Для людей первой четверти XX века был несомненен крах старого мира. Цивилизация парламентской демократии, свободного рынка и церковной морали ухитрилась – на протяжении каких-то полутора десятилетий – дважды покончить с собой, насмерть придавив тяжестью своего мертвого тела миллионы простых людей.
Первое самоубийство – Первая мировая война, убедившая выживших участников и свидетелей в том, что с этим миром по-хорошему нельзя. Большевизм – выстраданная философия «потерянного поколения».
Второе – великий экономический кризис, разразившийся в 1929 году и особенно беспощадный к США, где с 1870-х по 1940-е годы шла жесточайшая гражданская война между трудом и капиталом.
Мир вывихнут, мир сошел с ума. Единственной философией, способной дать человеку опору в этом мире, объяснить происходящее и указать выход из тупика, был марксизм. Компартия США, в конце 1920-х не насчитывавшая и десяти тысяч человек, неимоверно усилилась за счет сочувствующей интеллигенции.
Если какие-то слова и могут полно характеризовать 1930-е годы, то это слова «массы», «пролетариат», «дело рабочих» и «товарищ». – Аарон Копленд.
Голливуд игнорировал политику, но она опалила и его, когда совпали по времени три фактора.
В марте 1933 года кризис не то чтобы накрыл, а, казалось, похоронил Голливуд. Киностудии просто закрылись, что означало символическую смерть американской мечты.

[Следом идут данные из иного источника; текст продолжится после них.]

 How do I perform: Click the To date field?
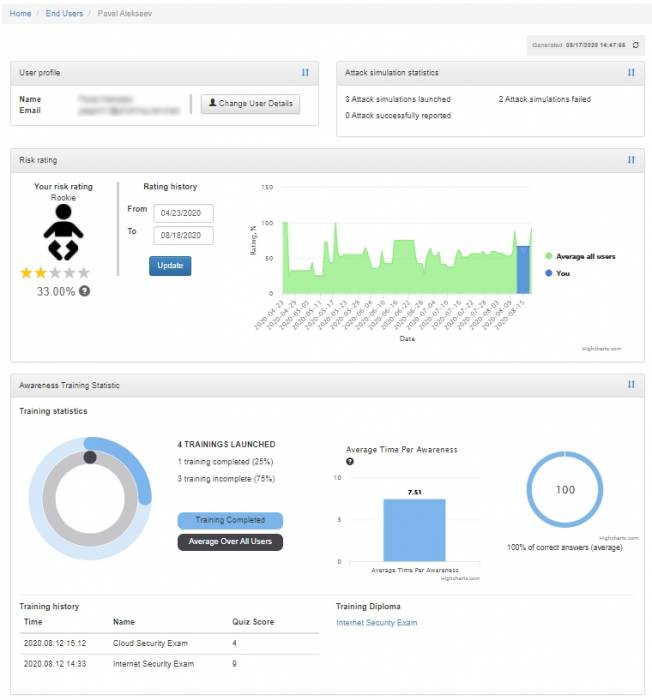click(x=183, y=235)
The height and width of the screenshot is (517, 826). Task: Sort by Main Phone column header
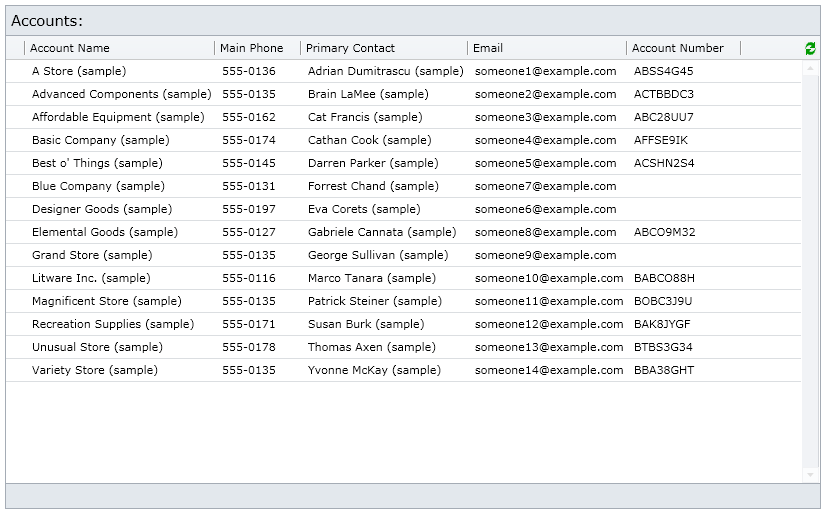(251, 48)
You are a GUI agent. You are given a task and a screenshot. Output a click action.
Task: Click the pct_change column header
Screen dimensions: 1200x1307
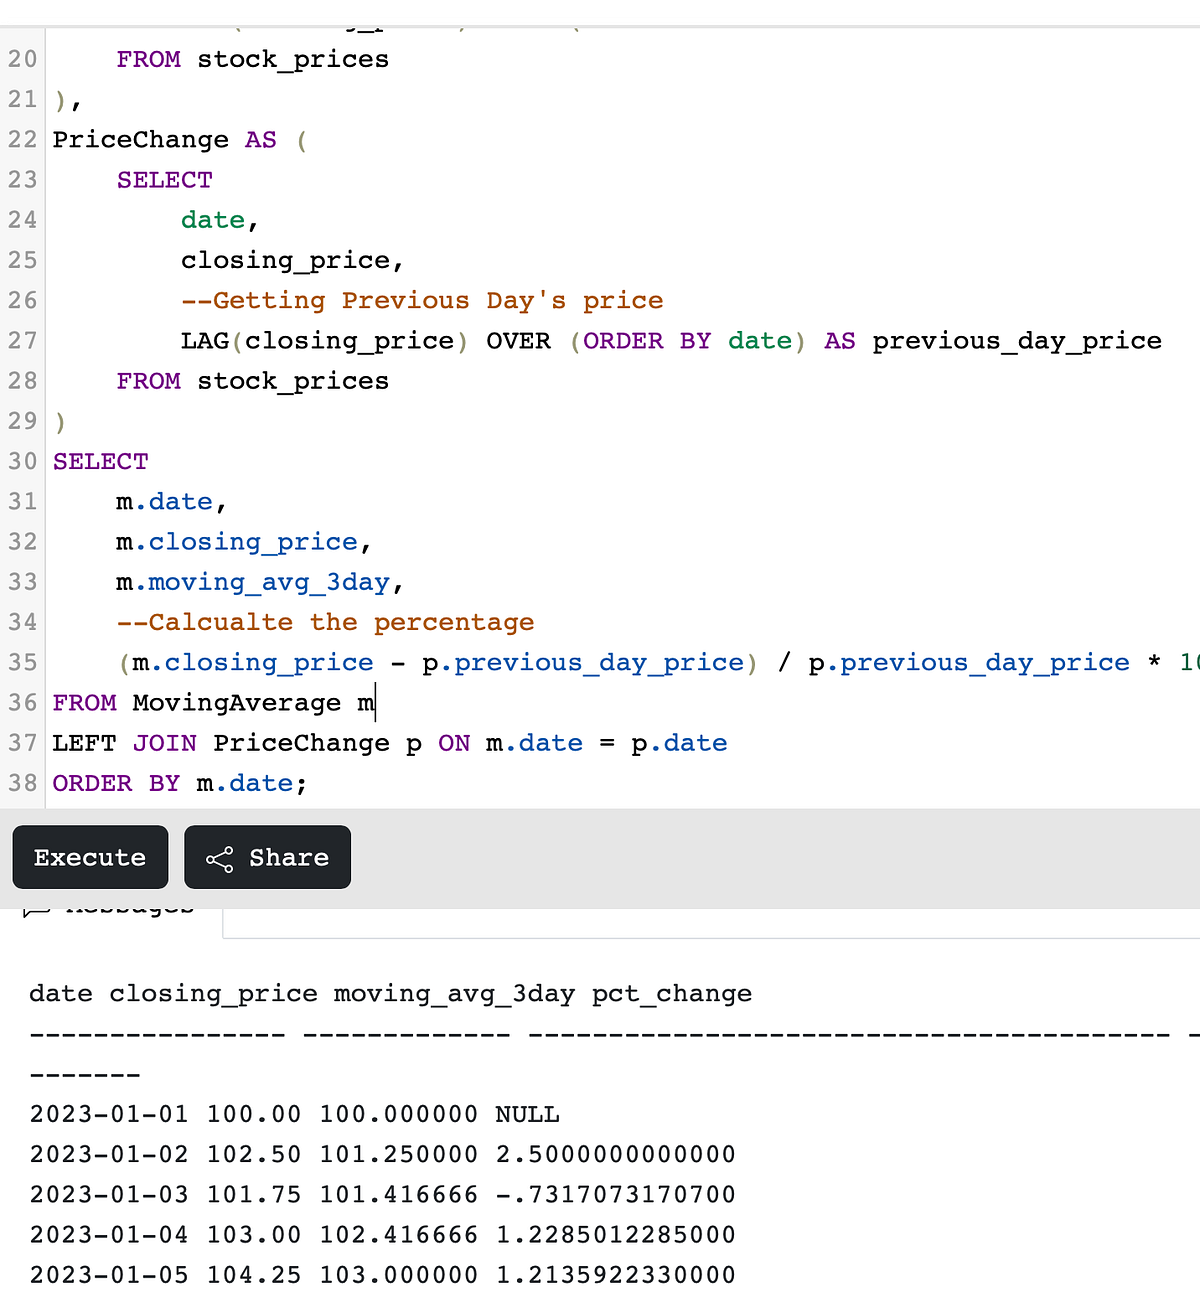[x=671, y=993]

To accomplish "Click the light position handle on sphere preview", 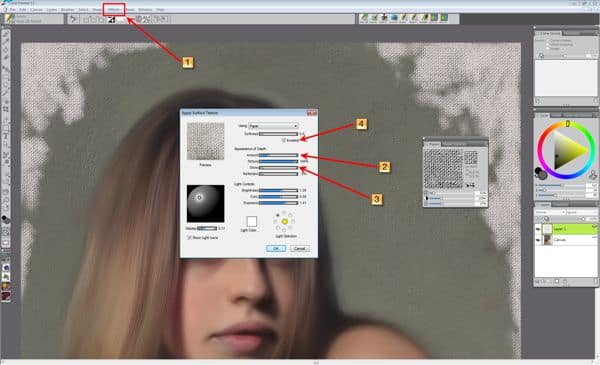I will tap(199, 198).
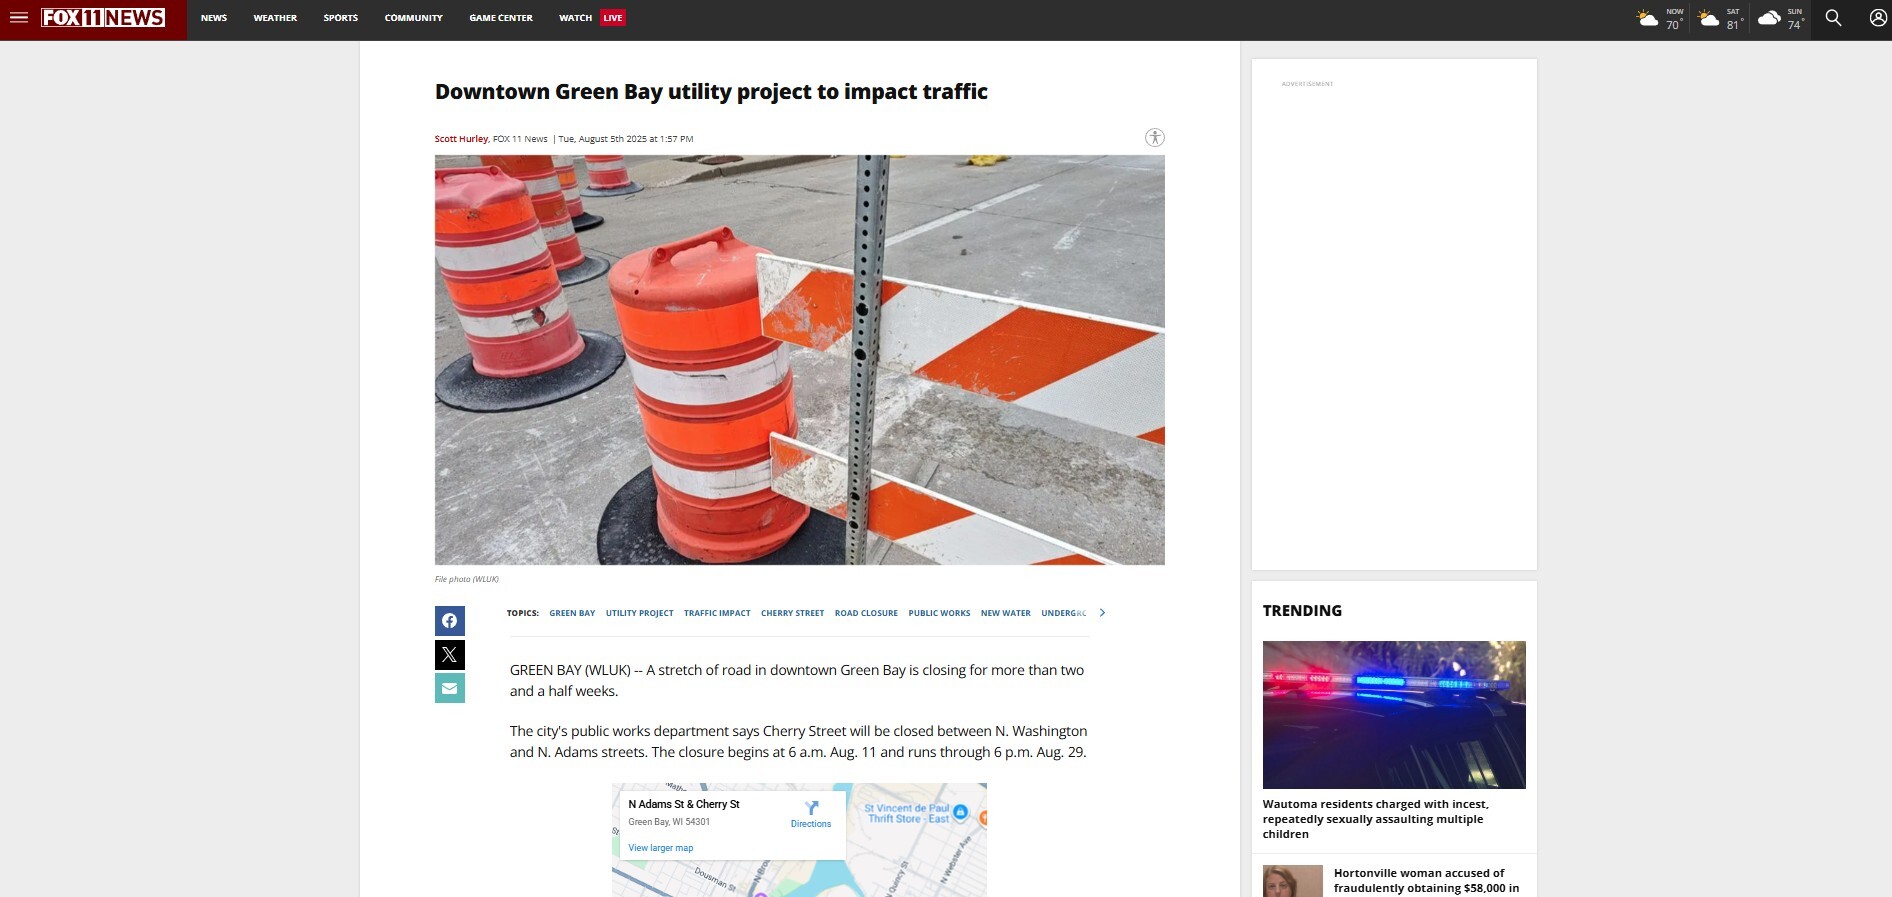The image size is (1892, 897).
Task: Open the ROAD CLOSURE topic tag
Action: point(866,613)

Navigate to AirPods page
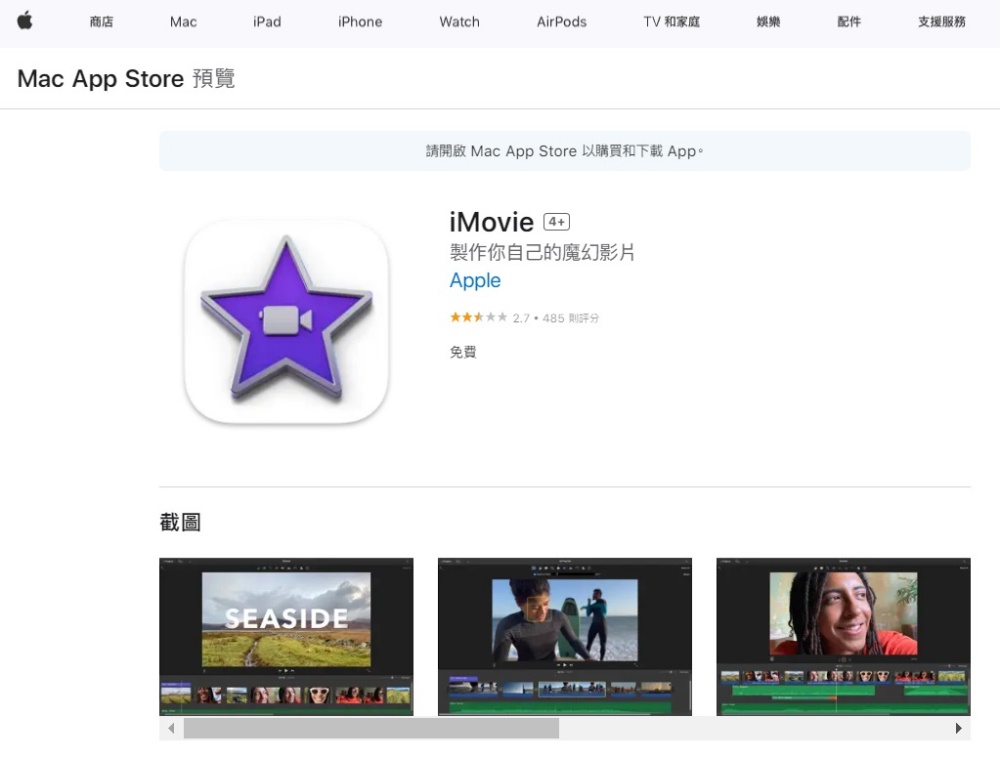561,22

В том месяце в должность вступил величайший президент Франклин Делано Рузвельт. Одни чаяли увидеть в нем своего Сталина, другие – своего Муссолини. Разочаровав и тех и других, он взялся за спасение капитализма социалистическими методами, вызвав искреннюю ненависть тех, кого спасал. Первым делом ФДР уравнял профсоюзы в правах с нанимателями.
Наконец, тогда же в Голливуде сценаристы создали свою гильдию во главе с Джоном Говардом Лоусоном. За ними последовали другие творческие цеха, порвавшие с Киноакадемией, которая изначально – о чем сейчас забыли – была фейковым, продюсерским профсоюзом. Драматическая борьба за права «творцов» шла с переменным успехом до начала 1940-х. Реакция продюсеров на их вполне умеренные требования – именно тогда студии завели политические черные списки – кажется сейчас чрезмерной. Но продюсеры, увидевшие за спинами сценаристов «призрак коммунизма», руководствовались логикой одного из персонажей «Гроздьев гнева» Стейнбека. Он считал красным любого, кто, получая 25 центов в день, имеет наглость требовать 30.
Будем последовательными марксистами. То, что именно сценаристы выступили зачинщиками смуты и составили примерно половину из примерно трехсот членов компартии, работавших в Голливуде в 1935–1945 годах, объясняется просто – превалированием базиса над надстройкой. Проще говоря, технологическим прогрессом.
С кризисом совпал приход в кино звука. Студиям срочно требовались сценаристы. Настоящие сценаристы, умельцы диалогов, а не мастера сочинять титры, комментирующие действие немых фильмов. Найти их можно было только на Бродвее. А Бродвей был в те годы территорией красных. Впрочем, продюсерам было плевать на политический радикализм наемных работников. Сценаристы – винтики в студийном механизме – были зажаты в тиски тотальной цензуры и самоцензуры: красные не позволяли себе ничего лишнего. Вкупе с литературным даром это позволило многим из них войти в голливудскую элиту.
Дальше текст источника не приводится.